The European House – Ambrosetti: dati positivi per l’economia ligure

Ma la mancata realizzazione delle infrastrutture fisiche e digitali può causare fino a 7 miliardi di euro al 2030 di perdita economica per il territorio

The European House – Ambrosetti: dati positivi per l’economia ligure

I neet, i giovani che non studiano e non lavorano, in Liguria sono in calo: si è passati dal 19,6% del 2021 al 14,8% del 2022, contro il 19% a livello nazionale, con una diminuzione del 4,8%. Le previsioni di crescita del Pil ligure per il 2023 sono dell’1,1% (tra le più alte del Paese). Cresce l’export del 33% nel 2022 (contro il 20% di media italiana). Aumentano gli occupati dell’1,2% tra il 2020 e il 2021 (ultimo dato disponibile, con un valore doppio rispetto alla media italiana).

Sono alcuni dei dati emersi durante la riunione del club di The European House – Ambrosetti sul tema “Regione Liguria: priorità e sfide per un futuro sostenibile e competitivo“, che si è svolto questa mattina a Palazzo del Principe, a Genova.

Presenti all’evento anche i vertici delle Camere di commercio, le associazioni industriali e le autorità portuali del territorio, oltre ai rappresentanti di grandi aziende operanti in Liguria come Ansaldo, Costa Crociere, Erg, Impresa Pizzarotti, Italiana Coke e Rina.

«I numeri presentati da Ambrosetti, che poi presenteremo a luglio nella plenaria che ogni anno monitora i nostri conti – afferma il presidente della Regione Liguria Giovanni Toti – sono numeri di straordinaria importanza per la Liguria: la nostra regione ha una crescita di Pil sopra la media italiana, che a sua volta cresce oltre le aspettative, una crescita occupazionale doppia rispetto alla media nazionale. In più, sul nostro territorio sta vedendo una diminuzione della disoccupazione e del numero dei “neet”, quei ragazzi sfiduciati che non studiano e non lavorano, come mai accaduto prima in Liguria. La crescita riguarda anche il turismo, le esportazioni, l’impatto delle aziende tecnologiche: il modello di sviluppo economico che abbiamo perseguito in questi anni, insomma, ha ottenuto numeri che certificano che il percorso di crescita e benessere è quello giusto. Dobbiamo fare i conti con qualche piccolo ritardo sulle infrastrutture, dato che la guerra in Ucraina, il caro materie prime, la crisi energetica, le questioni legate a Pnrr e codice degli appalti si fanno sentire qui come in tutta Italia. Nonostante tutto abbiamo date certe per opere come il Terzo Valico e passante di Genova e solo qualche giorno fa abbiamo iniziato la costruzione della nuova diga di Genova, quindi credo ci siano i margini per recuperare anche in questo campo».

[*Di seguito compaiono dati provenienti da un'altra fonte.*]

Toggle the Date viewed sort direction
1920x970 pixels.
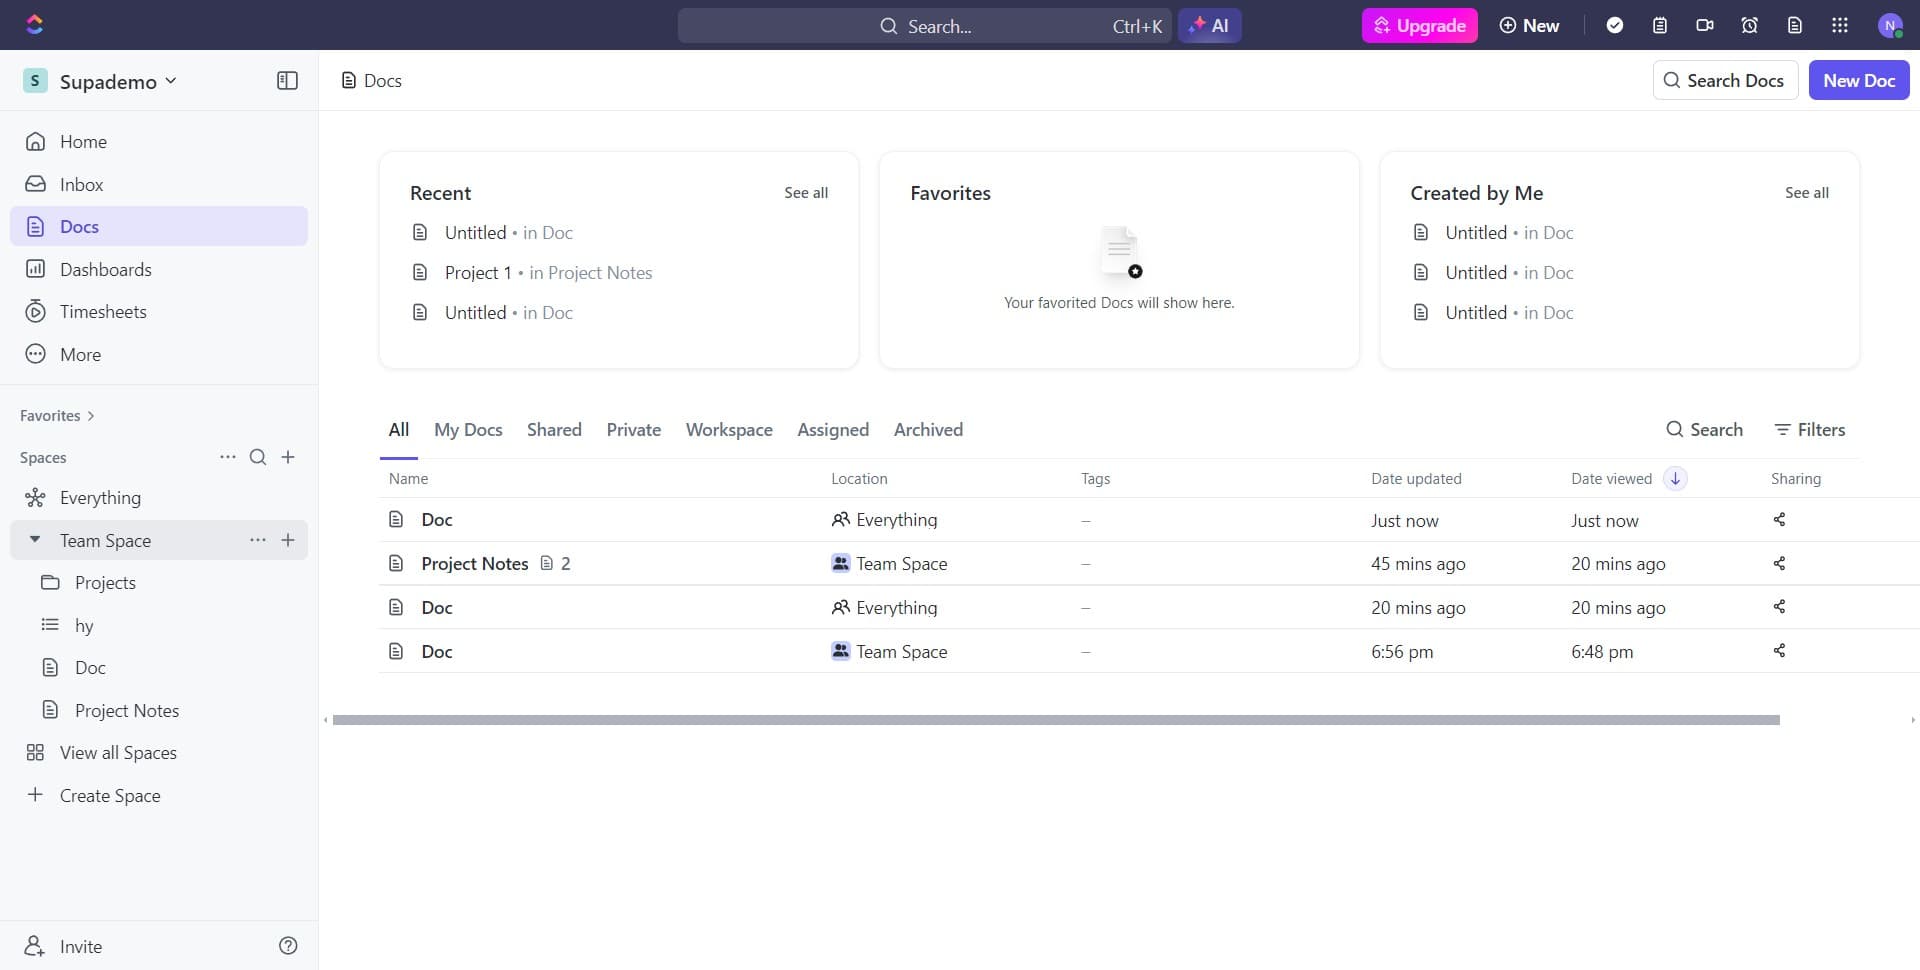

Tra i dati illustrati da The European House – Ambrosetti, la Liguria si posiziona al quinto posto in Italia per arrivi turistici per milione di abitanti (2021) con il 4,4% degli arrivi a livello nazionale. Il comparto turistico rappresenta una quota fondamentale dell’occupazione regionale (7,7% del totale contro il 6% della media nazionale) con una spesa dei turisti stranieri di 1.550 euro pro capite in aumento nell’ultimo anno del 76% collocandosi al terzo posto in Italia. La Liguria è inoltre la sesta regione italiana per spesa in ‘ricerca e sviluppo’ (1,6% del Pil nel 2021).

«L’incontro di oggi rappresenta il punto di partenza dei lavori della settima edizione del Think Tank ‘Liguria 2030’ lanciato già nel 2015 da The European House – Ambrosetti in collaborazione con Regione Liguria – spiega Valerio De Molli, managing partner & ceo, The European House – Ambrosetti -. Dal nostro Tableau de Bord regionale, che rimane uno strumento fondamentale per l’analisi strategica della Liguria, emerge un quadro estremamente positivo, con economia del mare, turismo e innovazione che restano il pilastro attorno a cui costruire il rilancio verde e digitale del territorio. Il rilancio del territorio, tuttavia, passa anche dalla realizzazione delle numerose e strategiche infrastrutture fisiche e digitali qui presenti e per il cui monitoraggio abbiamo attivato già nel 2020 un Osservatorio permanente, che quantifica fino a 7 miliardi di euro al 2030 la perdita economica per il territorio ligure causata dalla loro mancata realizzazione. La Regione si conferma quindi alive and kicking, pronta a catalizzare e valorizzare gli investimenti già programmati e che possono renderla sempre più un punto di riferimento per il sistema-Paese».